United States District Court, N.D. Alabama, Southern Division
MEMORANDUM OPINION AND ORDER
ABDUL
K. KALLON UNITED STATES DISTRICT JUDGE
Before
the court is Black Warrior River-keeper's
(“BWR”) motion to strike untimely expert
opinions, doc. 66, Drummond Company, Inc. submitted in
response to BWR's motion for partial summary judgment
(“MPSJ”). Apparently, rather than citing to the
expert reports BWR produced during discovery, BWR submitted
declarations from its experts instead in support of its MPSJ,
and Drummond, in turn, also submitted declarations from its
experts that address specific contentions in BWR's MPSJ.
BWR contends that the Drummond declarations contain new,
untimely expert opinions in violation of Federal Rule of
Civil Procedure 26(a)(2), and asks the court to strike and
exclude them pursuant to Federal Rule of Civil Procedure
37(c)(1). Id. The motion is fully briefed, docs.
66-1, 71, 72, and is due to be granted in part.
I.
ANALYSIS
This
case arises out of a dispute over alleged discharges of
pollutants from the site of a former coal mine into the
Locust Fork of the Black Warrior River and a tributary of the
Locust Fork. Doc. 24. BWR filed suit against Drummond, which
owns the Maxine Mine site (“the site”), alleging
that Drummond has violated the Clean Water Act (CWA) and
Resource Conservation and Recovery Act (RCRA) by discharging
pollutants without a permit from point sources at the site
into the Locust Fork and its tributaries. See id.
The case has advanced to the dispositive motions stage. At
issue in this pending motion is whether the court can
consider declarations Drummond submitted from its experts in
ruling on the pending motions for summary judgment.
Under
Rule 26, a party seeking to introduce expert testimony must
disclose a written report containing “a complete
statement of all opinions the witness will express and the
basis and reasons for them” and “the facts or
data considered by the witness in forming them[.]”

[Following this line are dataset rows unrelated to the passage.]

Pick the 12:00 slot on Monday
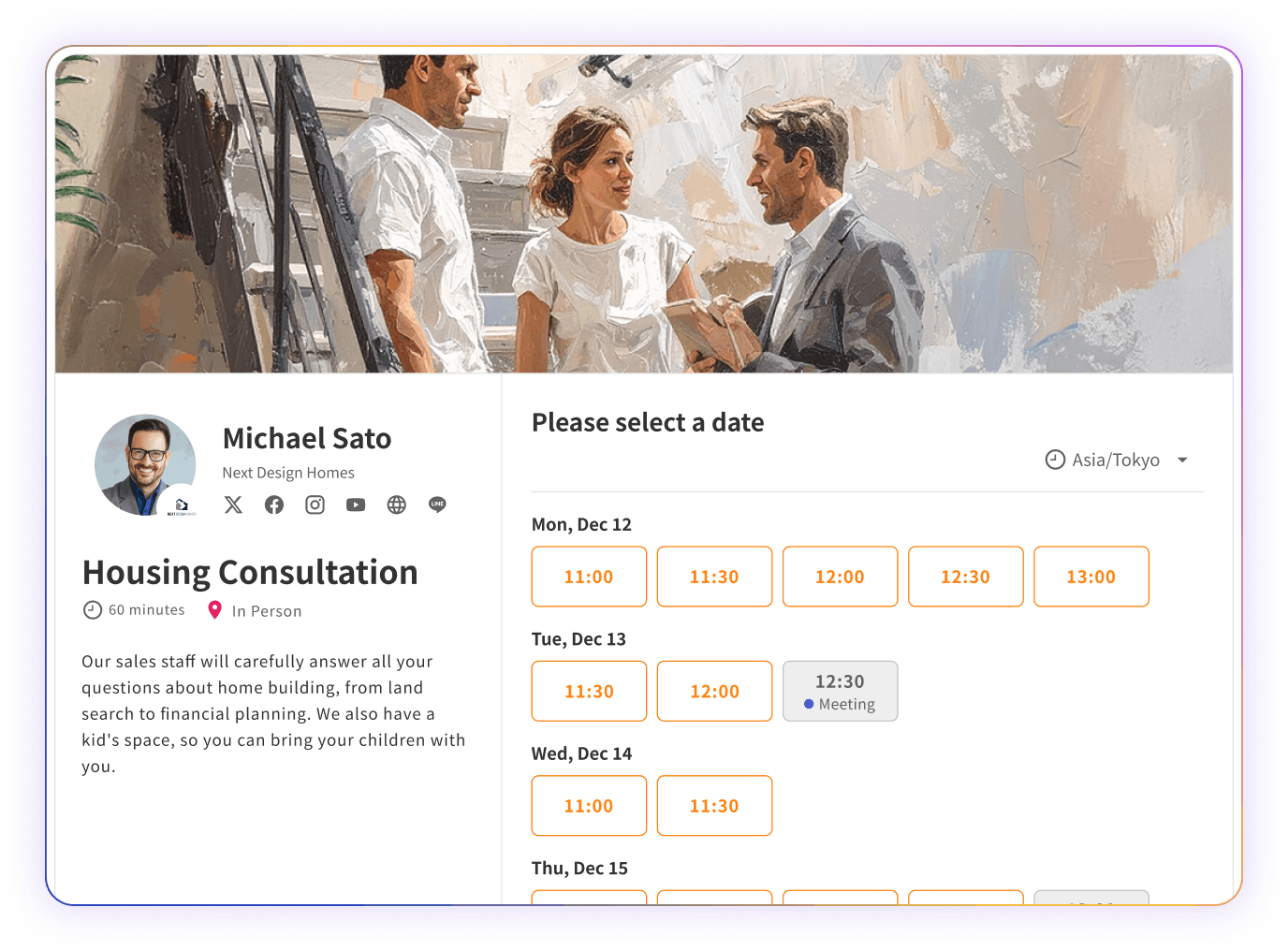coord(840,577)
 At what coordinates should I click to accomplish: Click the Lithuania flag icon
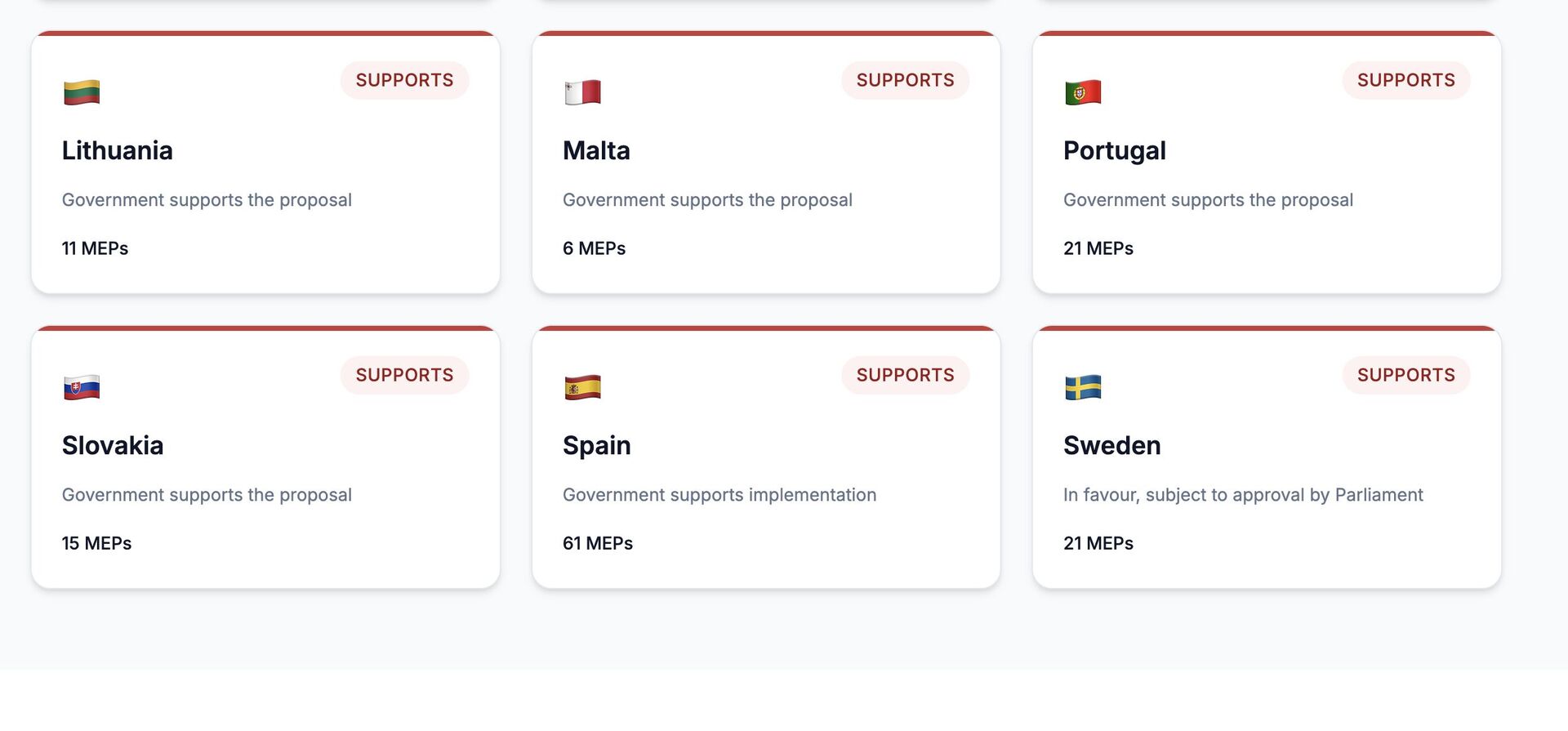click(82, 92)
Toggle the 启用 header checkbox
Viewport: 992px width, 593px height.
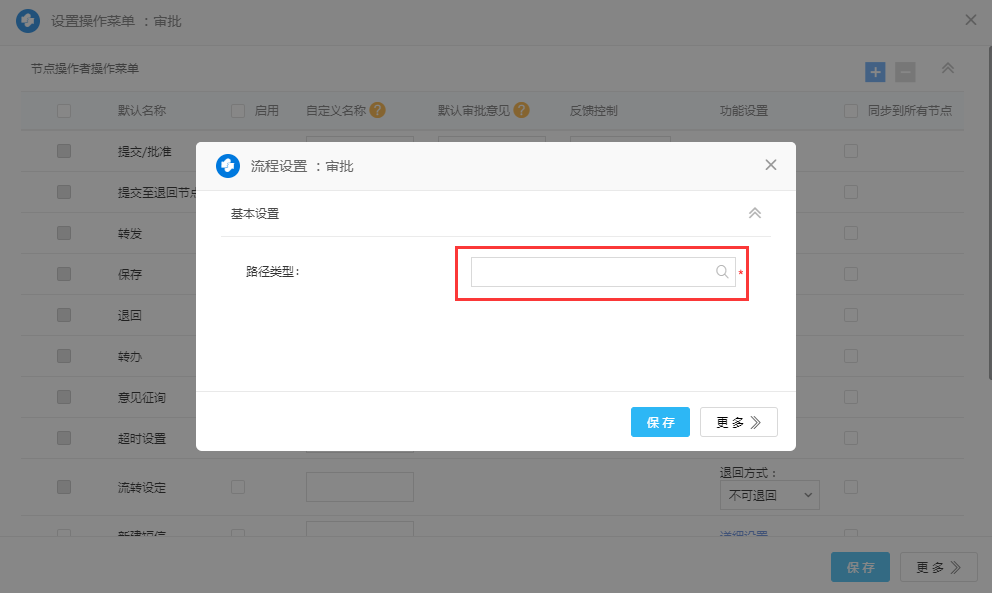(x=238, y=111)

Fed.R.Civ.P. 26(a)(2)(B)(i), (ii). “A party must make
these disclosures at the times and in the sequence the court
orders.” Id. 26(a)(2)(D). Furthermore, the
disclosing party must supplement or correct its report
“in a timely manner if the party learns that in some
material respect the disclosure or response is incomplete or
incorrect, and if the additional or corrective information
has not otherwise been made known to the other parties during
the discovery process or in writing[.]” Id.
26(e).
The
expert disclosure rule is “designed to allow both sides
in a case to prepare their cases adequately and to prevent
surprise[.]” Reese v. Herbert, 527 F.3d 1253,
1266 (11th Cir. 2008). In light of this principle, Rule 37
provides that, “if a party fails to provide information
or identify a witness as required under Rule 26(a) or (e),
the party is not allowed to use that information or witness
to supply evidence on a motion, at a hearing, or at a trial,
unless the failure was substantially justified or
harmless.” Fed.R.Civ.P. 37(c)(1). “The burden of
establishing that a failure to disclose was substantially
justified or harmless rests on the nondisclosing [sic]
party.” Mitchell v. Ford Motor Co., 318
Fed.Appx. 821, 824 (11th Cir. 2009).
In
determining whether a failure to disclose was
“substantially justified or harmless, ” the court
considers: “(1) the importance of the testimony; (2)
the reason for the [offering party's] failure to disclose
the witness earlier; and (3) the prejudice to the opposing
party if the witness [is] allowed to testify.”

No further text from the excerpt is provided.